--- START ---

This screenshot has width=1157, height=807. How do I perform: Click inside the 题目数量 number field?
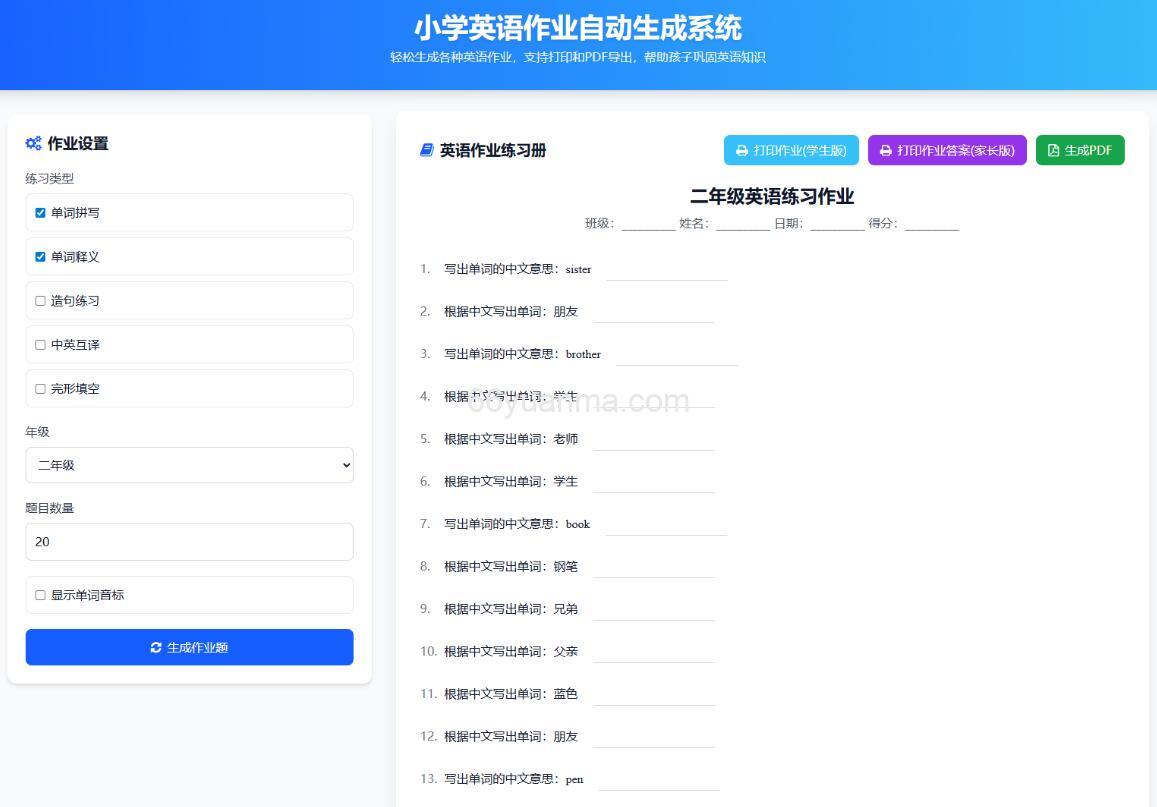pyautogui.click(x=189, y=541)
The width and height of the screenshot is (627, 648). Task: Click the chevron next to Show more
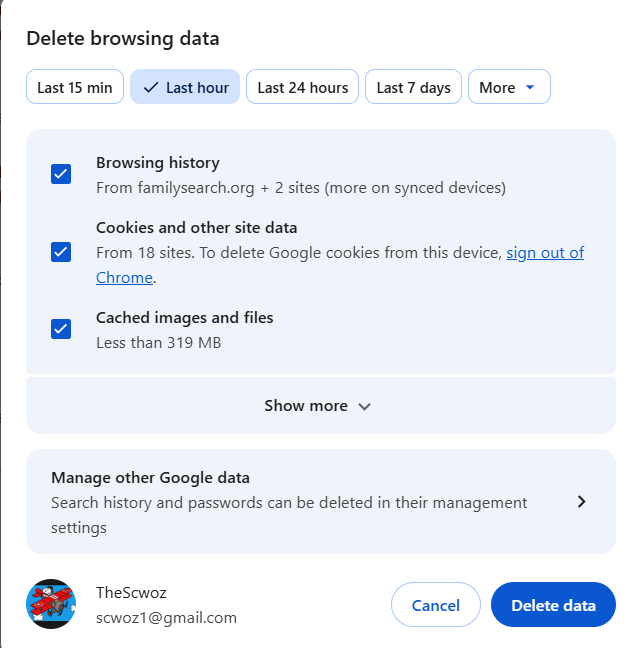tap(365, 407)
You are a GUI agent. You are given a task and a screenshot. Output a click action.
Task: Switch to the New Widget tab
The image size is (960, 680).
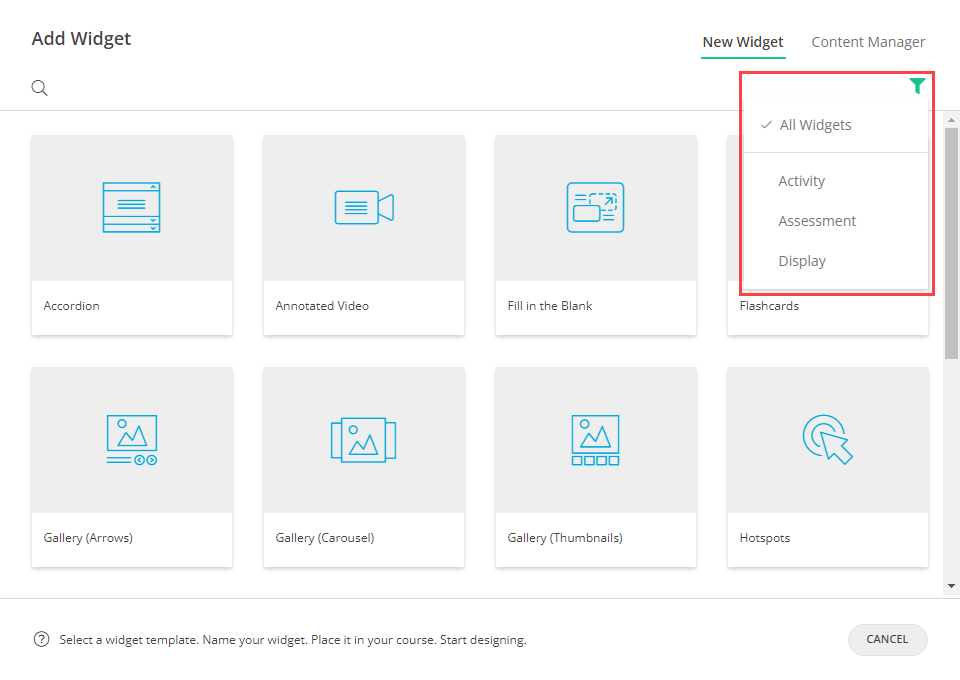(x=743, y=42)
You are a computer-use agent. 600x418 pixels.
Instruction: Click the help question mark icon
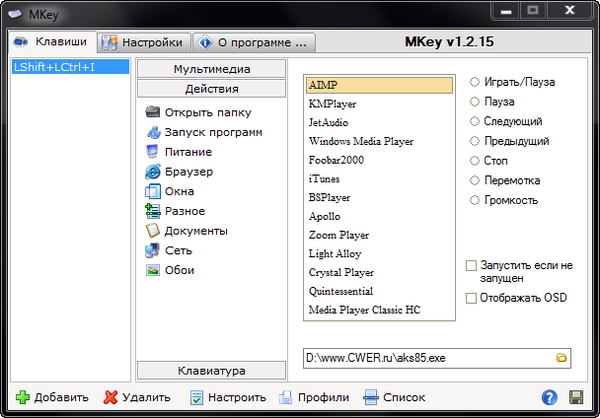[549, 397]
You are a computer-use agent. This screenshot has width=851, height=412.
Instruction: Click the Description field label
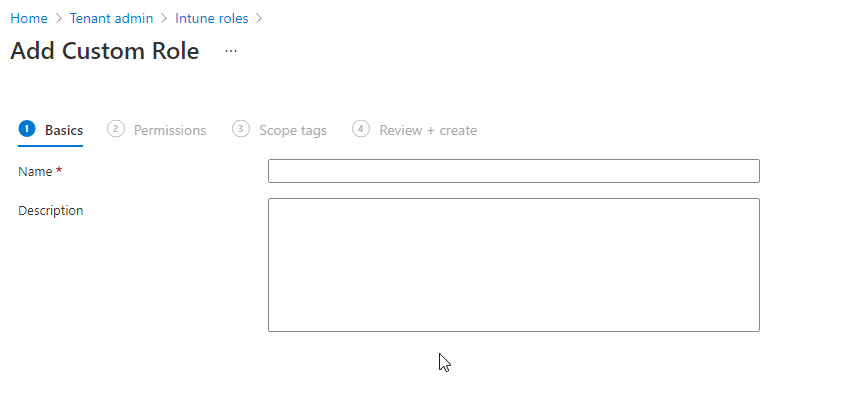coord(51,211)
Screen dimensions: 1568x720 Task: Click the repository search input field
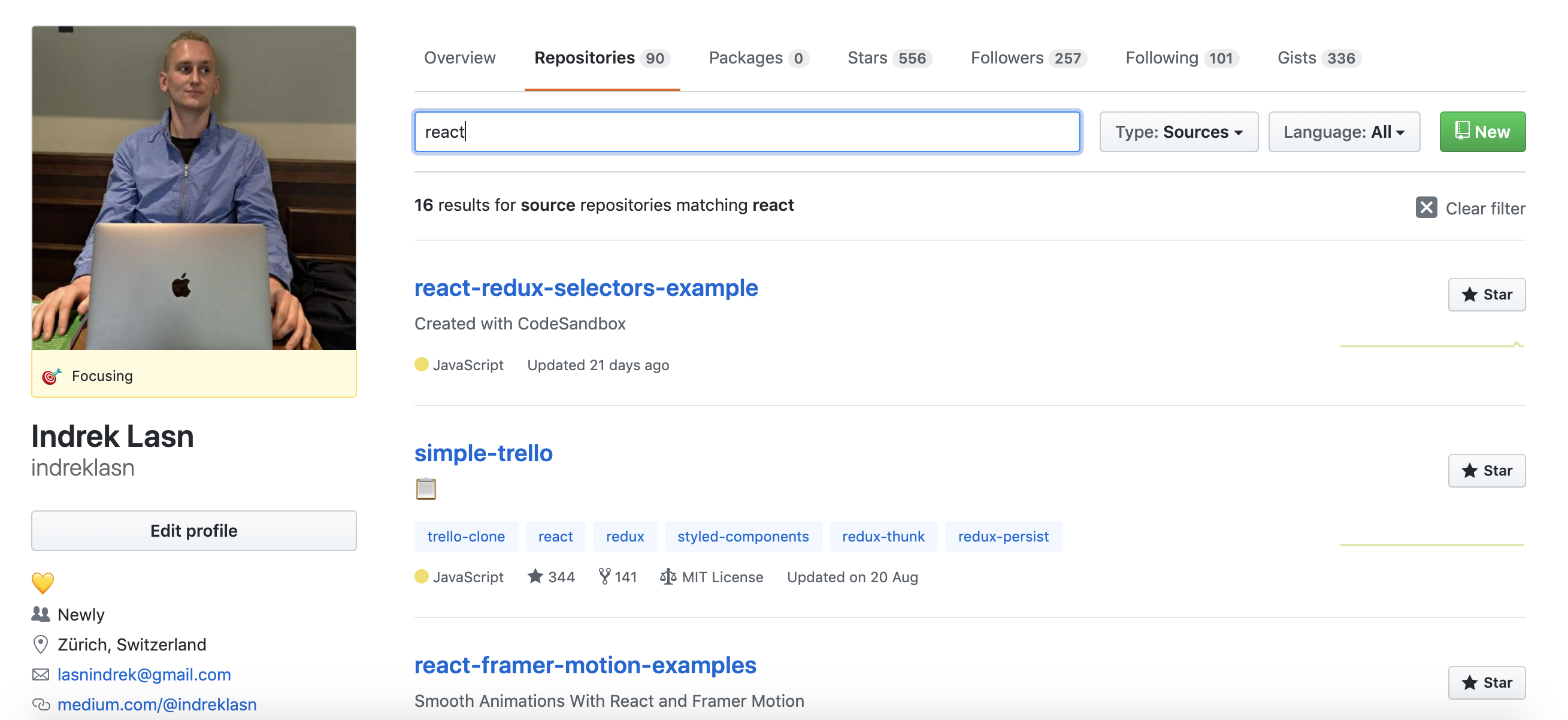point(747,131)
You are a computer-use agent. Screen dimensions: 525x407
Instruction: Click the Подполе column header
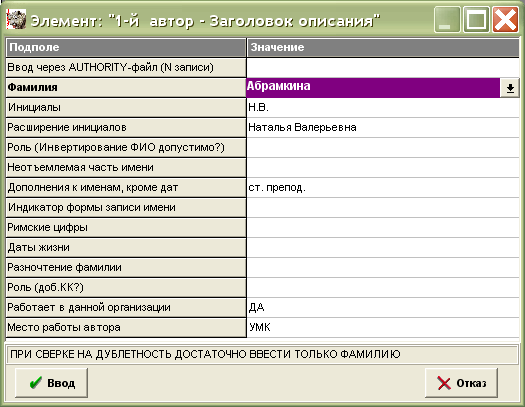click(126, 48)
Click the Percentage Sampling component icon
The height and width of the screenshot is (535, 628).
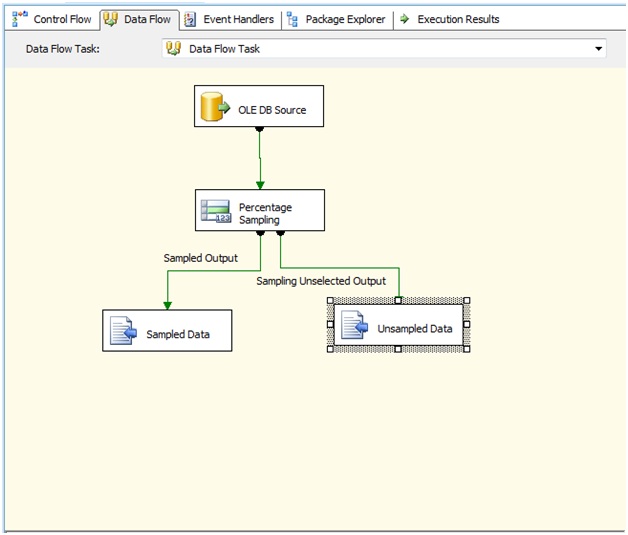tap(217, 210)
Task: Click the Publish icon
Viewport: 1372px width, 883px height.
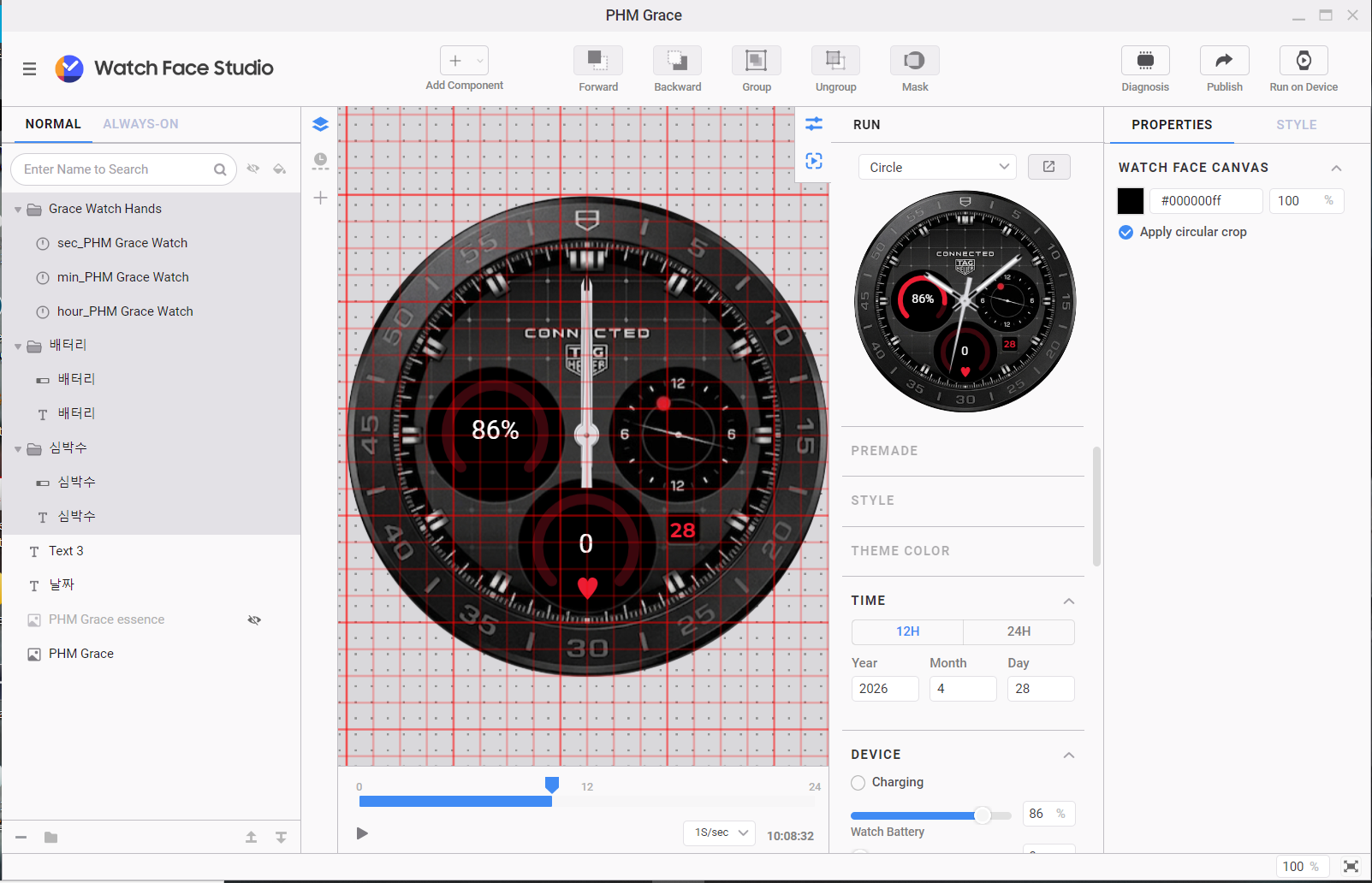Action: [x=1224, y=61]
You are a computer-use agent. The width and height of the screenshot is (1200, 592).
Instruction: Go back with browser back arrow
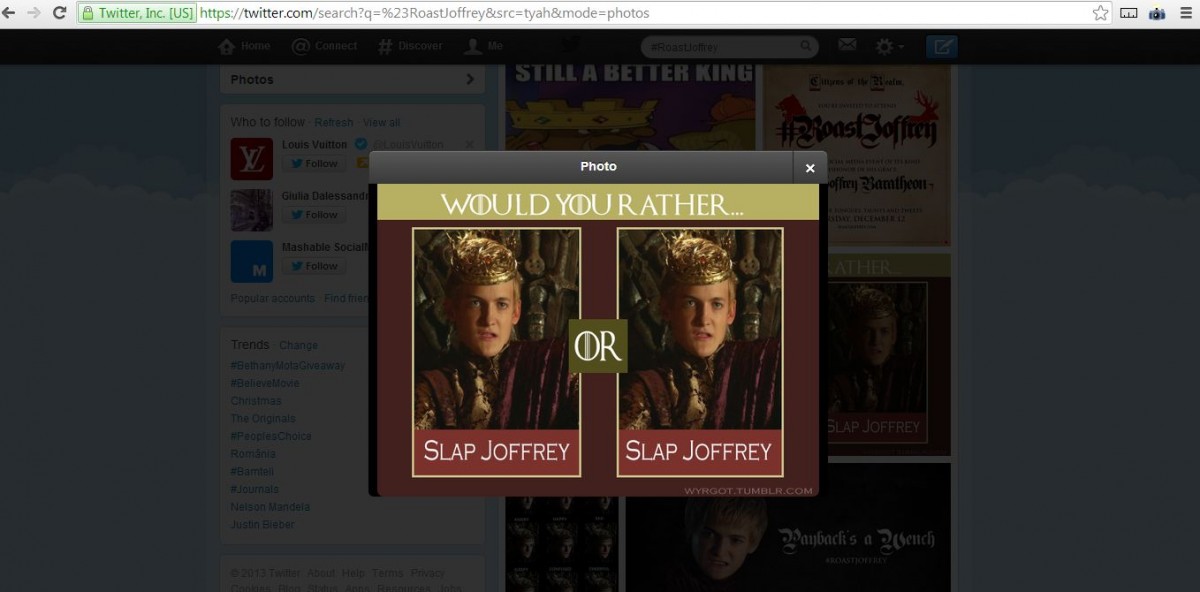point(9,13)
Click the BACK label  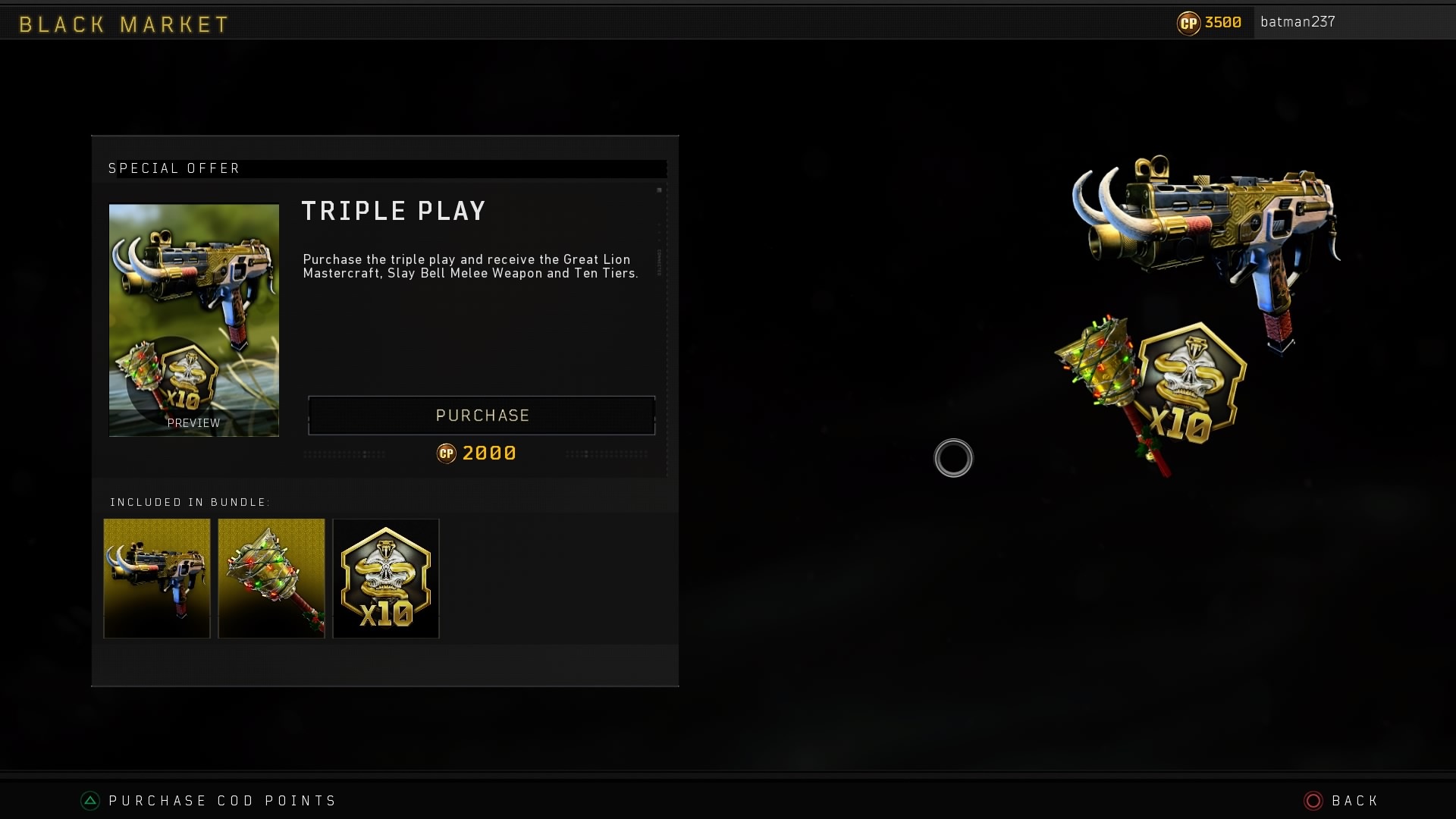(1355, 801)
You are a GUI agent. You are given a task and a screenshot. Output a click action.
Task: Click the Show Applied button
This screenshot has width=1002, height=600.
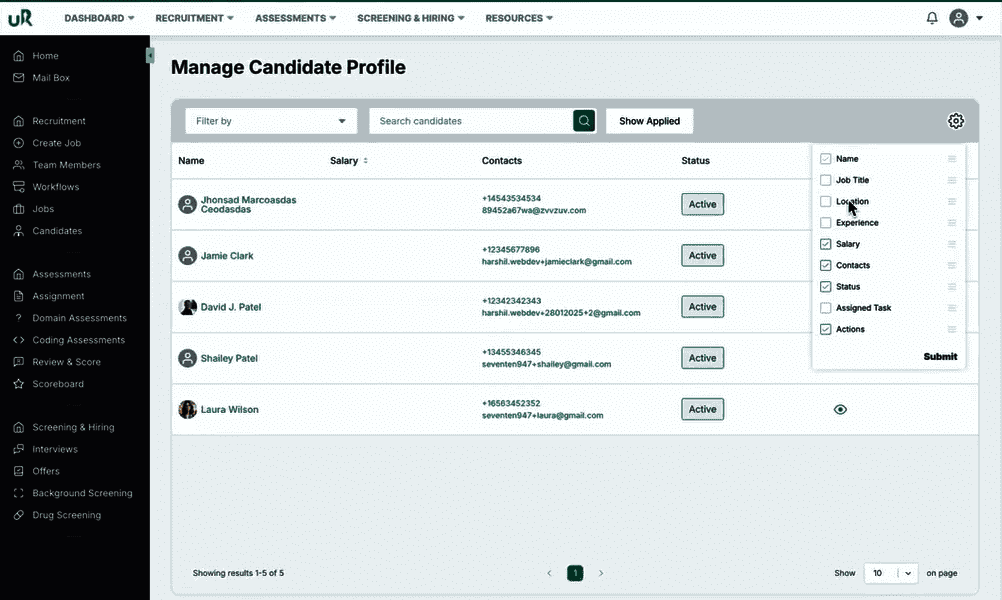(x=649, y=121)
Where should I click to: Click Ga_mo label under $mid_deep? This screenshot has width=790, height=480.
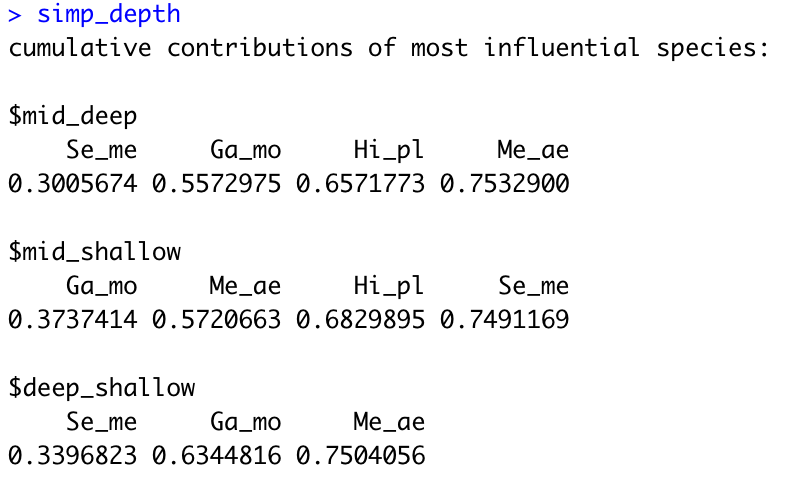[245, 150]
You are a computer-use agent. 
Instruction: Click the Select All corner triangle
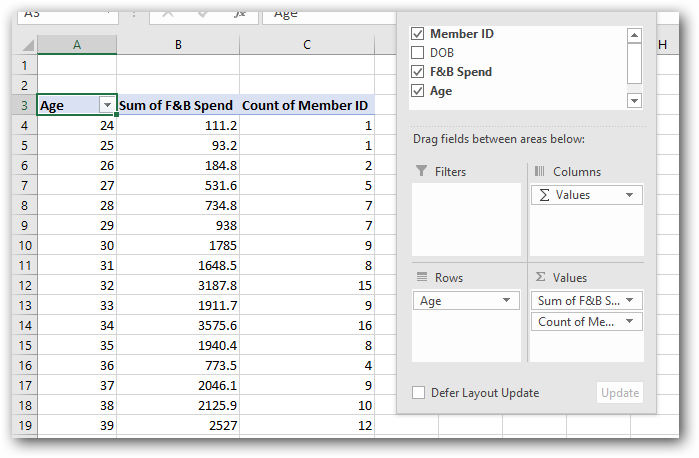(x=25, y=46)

--- END ---

What is needed
Every line above in which the word "computer" occurs is to be copied.

Expected answer
You are a computer-use agent. 600x418 pixels.
You are a computer-use agent. This screenshot has width=851, height=412.
You are a computer-use agent. Screen dimensions: 525x407
You are a computer-use agent. The width and height of the screenshot is (1200, 592).
You are a computer-use agent. 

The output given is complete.